Live in Japan starts out rather well—“Great Ghosts” and “The Blow Pt. 2”are both gorgeous Phil + guitar pieces, tenderly plucked and sensitively performed, with typically haunted and unselfconscious lyrics that shows great promise for fulfilled expectations for the rest of the album. “Universe Conclusion” isn’t bad either—a schizophrenic epic that wouldn’t have sounded out of place on Mt. Eerie (and with a title to match), but a bit more interesting than most of the tedious bores on that album—and assistance from the heavenly baritone of Calvin Johnson never hurts.
It’s all downhill from these three, however, the lowest valley being the one-minute, dashed off covers of standards “My Favorite Things” and “Silent Night.” These re-interpretations (with Elvrum-ized lyrics, of course) have unclear purpose—whether they are meant as ironic revisions, straight tributes, or bad jokes is never really evident. The audience on the album is similarly confused, obviously uncertain as to if they should be laughing, applauding, or simply standing in deference. Placed in the center of the album, these not-so-clever revisions kill any momentum Live in Japan had, and give the album an air of unwanted and unintentional smugness.
After those, there’s not much of a point in listening any further. The rest of the songs are short, Elvrum-by-numbers pieces with quirky titles (“I have been told that my skin is exceptionally smooth.” being a personal favorite) that might get you thinking about how Phil’s natural, primitive, ambiguous lyrical themes—once so magically metaphorical that they sounded positively confessional—now sound trite and boring. Much of the time, it feels like Phil is making up the lyrics as he goes along—and in reality, he very well might be—and make the album more irritating than anything else. You almost wish for some of Mt. Eerie’s soupy production quirks to distract from his lyrics—a sad, sad state of affairs.
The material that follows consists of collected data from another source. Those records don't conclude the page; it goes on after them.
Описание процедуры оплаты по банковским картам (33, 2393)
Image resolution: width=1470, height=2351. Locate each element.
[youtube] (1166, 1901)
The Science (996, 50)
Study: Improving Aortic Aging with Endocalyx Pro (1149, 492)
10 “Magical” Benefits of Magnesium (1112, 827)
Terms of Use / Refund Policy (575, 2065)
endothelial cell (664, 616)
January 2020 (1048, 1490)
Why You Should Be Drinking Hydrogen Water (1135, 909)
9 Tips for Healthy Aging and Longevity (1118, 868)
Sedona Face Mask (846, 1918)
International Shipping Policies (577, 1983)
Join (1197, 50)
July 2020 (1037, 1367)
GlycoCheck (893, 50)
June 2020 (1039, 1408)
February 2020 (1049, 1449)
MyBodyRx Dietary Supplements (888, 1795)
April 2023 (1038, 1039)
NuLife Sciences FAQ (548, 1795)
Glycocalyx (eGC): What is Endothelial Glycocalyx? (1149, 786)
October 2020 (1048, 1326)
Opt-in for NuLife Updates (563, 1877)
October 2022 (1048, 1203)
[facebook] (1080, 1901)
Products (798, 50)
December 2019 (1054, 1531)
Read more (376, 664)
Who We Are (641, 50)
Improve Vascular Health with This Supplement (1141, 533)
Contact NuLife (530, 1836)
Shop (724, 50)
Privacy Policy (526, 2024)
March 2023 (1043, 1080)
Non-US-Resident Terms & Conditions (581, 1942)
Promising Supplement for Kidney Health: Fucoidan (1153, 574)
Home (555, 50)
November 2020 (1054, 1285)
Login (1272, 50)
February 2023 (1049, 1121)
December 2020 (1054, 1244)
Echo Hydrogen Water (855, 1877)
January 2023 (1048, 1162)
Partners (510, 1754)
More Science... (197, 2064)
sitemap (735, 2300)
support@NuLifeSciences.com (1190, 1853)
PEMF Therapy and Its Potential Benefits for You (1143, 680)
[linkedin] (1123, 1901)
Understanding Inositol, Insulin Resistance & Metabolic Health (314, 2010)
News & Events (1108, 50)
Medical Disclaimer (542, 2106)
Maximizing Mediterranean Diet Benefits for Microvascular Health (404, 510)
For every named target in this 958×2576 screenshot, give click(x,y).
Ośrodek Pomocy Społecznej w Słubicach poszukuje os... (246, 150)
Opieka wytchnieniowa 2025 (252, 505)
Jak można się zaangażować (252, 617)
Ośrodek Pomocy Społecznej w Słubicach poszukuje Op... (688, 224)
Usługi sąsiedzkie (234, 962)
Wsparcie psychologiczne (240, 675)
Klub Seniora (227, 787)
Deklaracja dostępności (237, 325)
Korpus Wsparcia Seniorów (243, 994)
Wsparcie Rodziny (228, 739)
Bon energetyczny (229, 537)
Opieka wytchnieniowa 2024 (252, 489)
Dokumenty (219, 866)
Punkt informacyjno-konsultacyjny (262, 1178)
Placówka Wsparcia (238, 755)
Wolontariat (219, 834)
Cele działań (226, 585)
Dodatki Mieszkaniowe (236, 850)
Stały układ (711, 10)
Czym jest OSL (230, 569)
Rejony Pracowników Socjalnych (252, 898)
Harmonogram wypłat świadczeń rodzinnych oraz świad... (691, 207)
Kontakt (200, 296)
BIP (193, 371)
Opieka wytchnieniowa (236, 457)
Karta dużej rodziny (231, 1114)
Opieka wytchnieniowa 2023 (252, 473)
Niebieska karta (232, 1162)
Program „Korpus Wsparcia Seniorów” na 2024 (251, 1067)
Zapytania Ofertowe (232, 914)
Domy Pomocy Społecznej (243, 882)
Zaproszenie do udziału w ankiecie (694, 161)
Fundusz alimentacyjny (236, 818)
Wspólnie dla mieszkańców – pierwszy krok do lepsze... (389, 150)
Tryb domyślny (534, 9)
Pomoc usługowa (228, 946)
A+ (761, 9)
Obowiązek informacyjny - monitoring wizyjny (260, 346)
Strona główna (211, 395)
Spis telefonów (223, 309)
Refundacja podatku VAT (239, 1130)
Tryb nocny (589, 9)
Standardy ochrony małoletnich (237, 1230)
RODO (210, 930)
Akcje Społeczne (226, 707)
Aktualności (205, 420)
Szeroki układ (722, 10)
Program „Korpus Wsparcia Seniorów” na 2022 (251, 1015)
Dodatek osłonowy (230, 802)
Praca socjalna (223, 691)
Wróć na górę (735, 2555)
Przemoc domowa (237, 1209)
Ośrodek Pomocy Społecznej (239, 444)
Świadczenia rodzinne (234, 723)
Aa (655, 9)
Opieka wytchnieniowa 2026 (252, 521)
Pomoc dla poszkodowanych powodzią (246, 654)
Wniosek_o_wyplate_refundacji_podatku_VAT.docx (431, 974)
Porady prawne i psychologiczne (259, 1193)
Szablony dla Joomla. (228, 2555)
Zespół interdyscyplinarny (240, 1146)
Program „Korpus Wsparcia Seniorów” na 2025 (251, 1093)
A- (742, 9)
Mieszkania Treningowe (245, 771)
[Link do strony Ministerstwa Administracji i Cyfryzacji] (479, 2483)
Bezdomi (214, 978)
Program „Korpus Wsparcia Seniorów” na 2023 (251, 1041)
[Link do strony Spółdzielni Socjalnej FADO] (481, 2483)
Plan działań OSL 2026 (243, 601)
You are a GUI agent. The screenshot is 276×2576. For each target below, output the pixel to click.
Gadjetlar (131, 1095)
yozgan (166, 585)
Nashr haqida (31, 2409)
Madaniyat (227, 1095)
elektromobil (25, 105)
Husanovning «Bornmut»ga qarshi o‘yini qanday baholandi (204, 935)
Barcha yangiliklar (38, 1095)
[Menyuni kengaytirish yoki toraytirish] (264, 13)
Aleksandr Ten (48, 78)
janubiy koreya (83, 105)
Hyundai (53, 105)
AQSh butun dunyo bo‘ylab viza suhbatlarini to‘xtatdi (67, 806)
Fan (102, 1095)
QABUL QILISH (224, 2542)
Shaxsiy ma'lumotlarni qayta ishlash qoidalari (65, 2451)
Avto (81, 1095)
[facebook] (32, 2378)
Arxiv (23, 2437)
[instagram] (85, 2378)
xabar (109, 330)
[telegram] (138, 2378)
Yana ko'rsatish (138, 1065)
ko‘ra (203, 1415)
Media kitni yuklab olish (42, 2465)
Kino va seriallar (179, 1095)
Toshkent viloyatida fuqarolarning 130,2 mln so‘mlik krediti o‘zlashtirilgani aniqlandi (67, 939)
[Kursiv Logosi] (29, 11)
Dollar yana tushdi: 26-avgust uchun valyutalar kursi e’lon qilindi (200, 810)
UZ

I feel about The Glow, Pt. 2 the way that many feel about In The Aeroplane Over the Sea—that it is a truly singular, poetic work filled with incredible passion and gorgeous music and lyrics that define the word intimacy. But Live in Japan makes me wonder if maybe Jeff Mangum made the right decision when he decided not to make any more music after Aeroplane—if you have a work as singular as that, then following up the work with only lesser variations of itself will do nothing but tarnish its legacy. Perhaps it’s advice that Phil Elvrum should learn to heed.